Tasks:
1. Copy the passage on women's health and HIV starting with "The development of" and going on through "support our choices.", swapping "advocates" for "activists".
2. Answer these questions from the passage on women's health and HIV:
(a) For many women living with HIV, in what context does treatment often occur?
(b) What does the infection rate in 2003 show?
(c) When does the passage say there is a chance to effect legislation?

Passage shown:
════════════════
For many women living with HIV, treatment often occurs in the context of their general reproductive and sexual health care, which makes it all the more crucial to continue to build relationships with reproductive health clinics, not only to educate providers to help those women living with HIV receive access to care, but also to provide more education and prevention efforts towards those women who are not getting the appropriate information they need to make informed choices about HIV, as well as other sexual health issues. The infection rate in 2003 shows that women represent almost half of all infections. Organizing together for women's lives must go above fighting for individual rights; it must bring awareness through education. With the current political environment, we must continue our fight to protect a women's right to choose. However, it is important for freedom fighters to build awareness of all oppressions which affect women, bringing attention to those issues often overlooked. Clearly, there is a need to reach all women with educational messages that promote informed choices in health care, including HIV/AIDS. With this education, we can then hope to be successful in effecting legislation.

The development of fighting for women's lives from a pro-choice-only focus to a general concern for women's health freedom is a step in the right direction. There are several advocates in the community fighting for these rights; however, there is still an overwhelming need for the voices of women living with HIV/AIDS to be heard. Even though the march has come and gone, we have the chance to effect legislation this coming fall during the elections. It is important for all women to become educated about the issues affecting our health care and to become aware of those in the political arena who support our choices.
════════════════
Dataset entries:

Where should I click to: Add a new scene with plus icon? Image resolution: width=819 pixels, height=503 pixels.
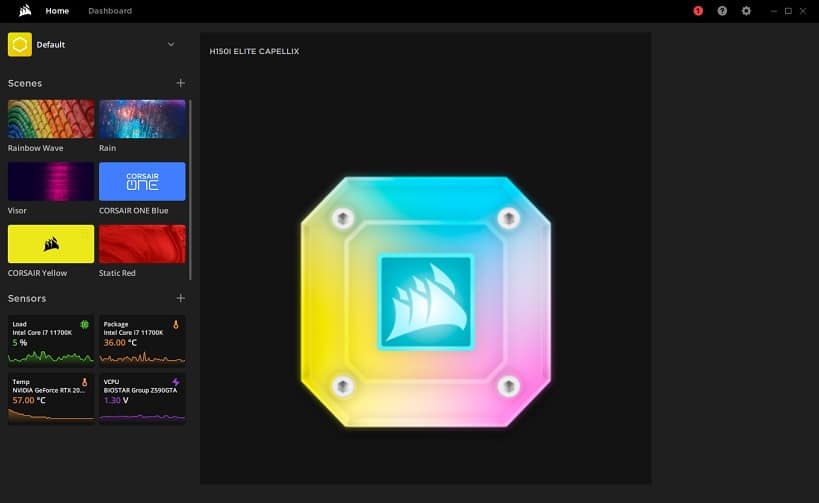180,83
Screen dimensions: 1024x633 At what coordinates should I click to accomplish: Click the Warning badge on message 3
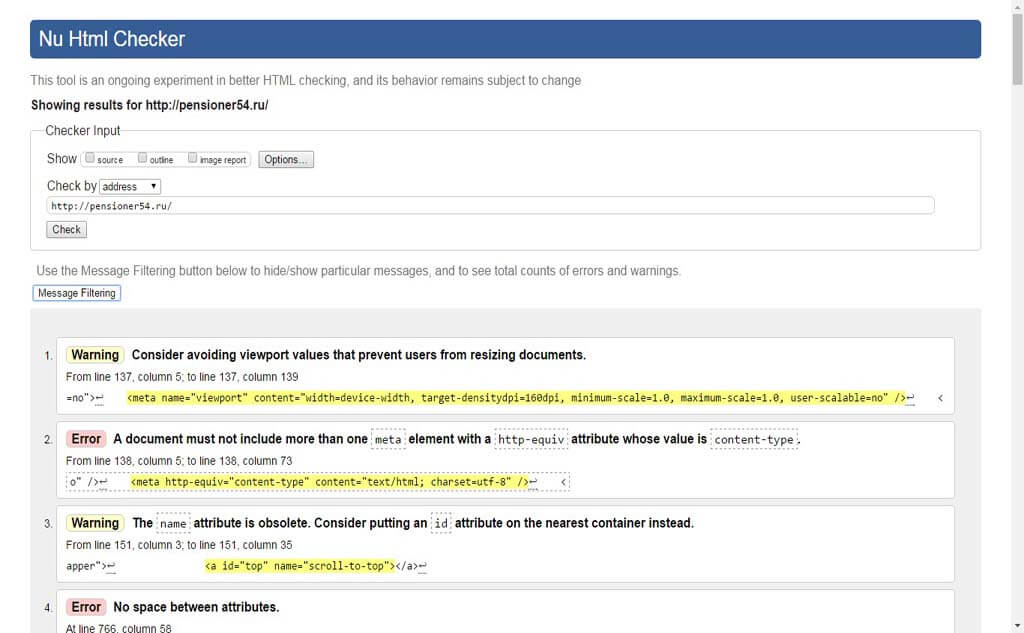coord(95,523)
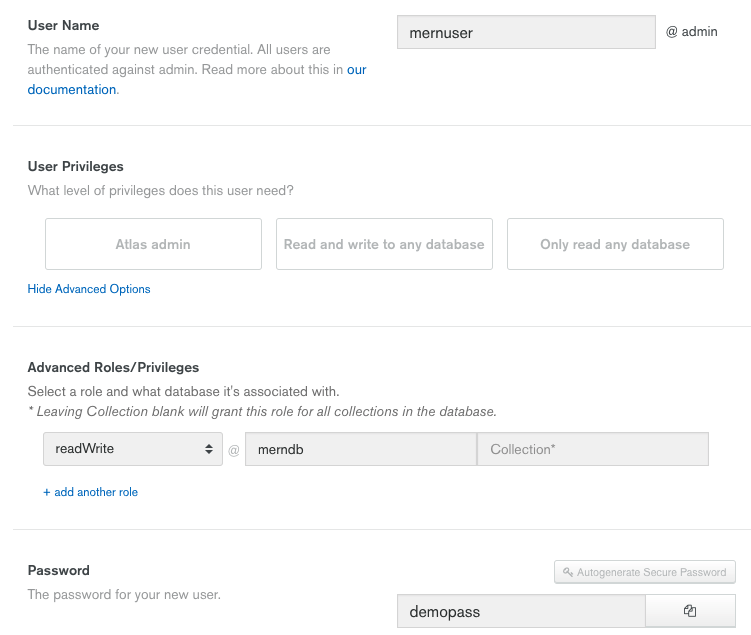Click the plus sign beside add another role

(46, 492)
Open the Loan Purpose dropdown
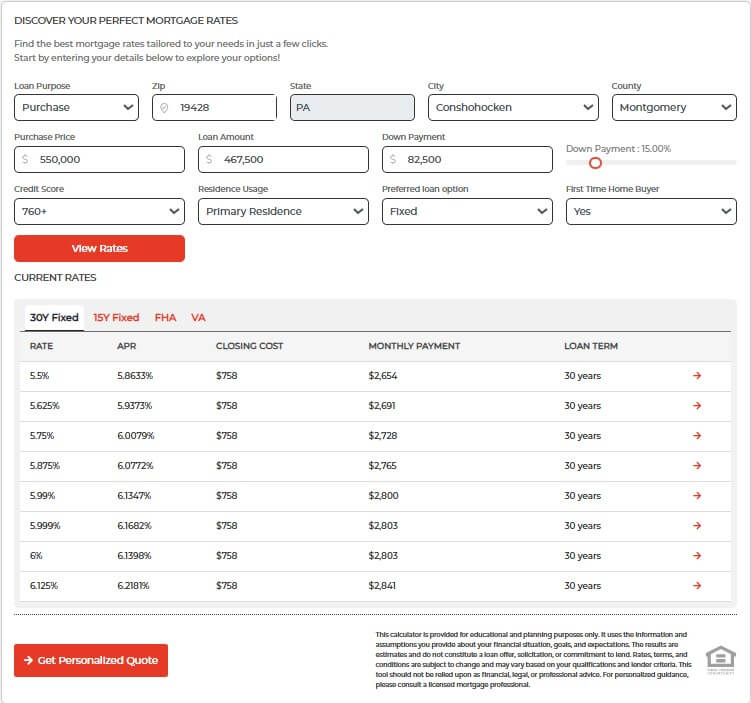The image size is (751, 703). click(x=76, y=107)
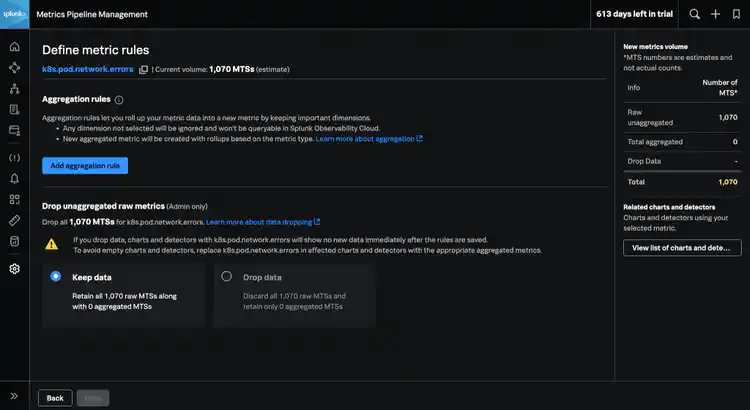This screenshot has width=750, height=410.
Task: Select the Drop data radio button
Action: (227, 276)
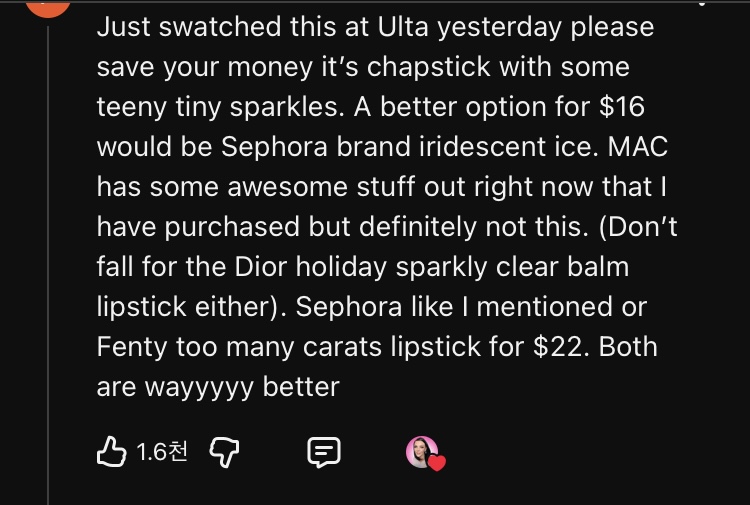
════════════════
Answers for the exercise:
1.
The development of fighting for women's lives from a pro-choice-only focus to a general concern for women's health freedom is a step in the right direction. There are several activists in the community fighting for these rights; however, there is still an overwhelming need for the voices of women living with HIV/AIDS to be heard. Even though the march has come and gone, we have the chance to effect legislation this coming fall during the elections. It is important for all women to become educated about the issues affecting our health care and to become aware of those in the political arena who support our choices.

2.
(a) In the context of their general reproductive and sexual health care.
(b) That women represent almost half of all infections.
(c) This coming fall, during the elections.